壁の穴は空いたままだが、直ぐにでも塞ぎ直すし、ここから地上まで一日二日で掘り抜ける筈も無いから、と口々に言い合いながら。

「お手数をお掛け致しました、殿下方。申し訳ありませんでした、こんな馬鹿馬鹿しい騒ぎに巻き込んでしまいまして……」

全く……、とブツブツ愚痴零し続ける牢番が、鉄格子にしっかりと鍵掛けるのを見届けて、結局、最後までこの騒ぎに付き合ってしまったアレン達もボソボソと小さく零し合えば、神父が、三人へ頭を下げてきた。
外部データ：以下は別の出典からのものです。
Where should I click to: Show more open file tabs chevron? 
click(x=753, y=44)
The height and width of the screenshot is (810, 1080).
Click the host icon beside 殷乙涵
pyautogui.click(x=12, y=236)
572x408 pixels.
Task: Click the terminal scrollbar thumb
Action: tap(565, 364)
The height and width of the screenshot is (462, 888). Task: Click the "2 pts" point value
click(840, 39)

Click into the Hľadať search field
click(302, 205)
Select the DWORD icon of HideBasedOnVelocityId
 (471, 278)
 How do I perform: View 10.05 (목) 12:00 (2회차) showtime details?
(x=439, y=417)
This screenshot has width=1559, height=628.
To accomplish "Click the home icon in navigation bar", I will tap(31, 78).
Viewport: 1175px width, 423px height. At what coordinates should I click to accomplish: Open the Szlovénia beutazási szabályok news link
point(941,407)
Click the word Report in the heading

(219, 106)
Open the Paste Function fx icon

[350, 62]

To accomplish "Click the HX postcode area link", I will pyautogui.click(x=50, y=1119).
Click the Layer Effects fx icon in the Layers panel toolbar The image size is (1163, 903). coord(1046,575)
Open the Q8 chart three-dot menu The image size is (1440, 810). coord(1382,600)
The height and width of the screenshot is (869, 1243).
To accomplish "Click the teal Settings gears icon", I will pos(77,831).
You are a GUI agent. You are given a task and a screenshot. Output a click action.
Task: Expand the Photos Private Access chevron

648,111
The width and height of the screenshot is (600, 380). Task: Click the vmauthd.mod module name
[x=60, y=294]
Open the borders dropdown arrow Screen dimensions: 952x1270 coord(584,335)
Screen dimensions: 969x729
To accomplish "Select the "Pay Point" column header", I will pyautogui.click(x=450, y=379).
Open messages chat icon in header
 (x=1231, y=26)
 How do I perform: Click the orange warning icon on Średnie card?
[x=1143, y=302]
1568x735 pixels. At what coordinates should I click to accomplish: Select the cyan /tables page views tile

「いや、手伝うと言い出したのはこちらだ。多少なりとも、役に立てて良かった」

「そうですか? そう仰って頂けますなら…………。あの時は、私も少々焦っておりましたので、安易にお言葉に甘えさせて頂いてしまいましたが、後になって、ロト三国の王子殿下や王女殿下に、盗人探しの真似事をさせてしまうなど……、と思いましたものですから──

──ロト? 今、ロト三国の王子王女と言ったか、神父? そこにおるのは、勇者の血を引く若造共か?」

確かに、事の真相自体は馬鹿馬鹿しかったが、そんな風に詫びられることではない、とアレンは神父を制し、けれど、神父は恐縮したままで────その時。

ラゴスの牢とは通路を挟んだ向かいの牢に繋がれていた、引き摺る程の長さのゾロリとした襤褸を纏った、長い白髭を蓄えた老人が、鉄格子に張り付きながら、アレン達三人を凝視した。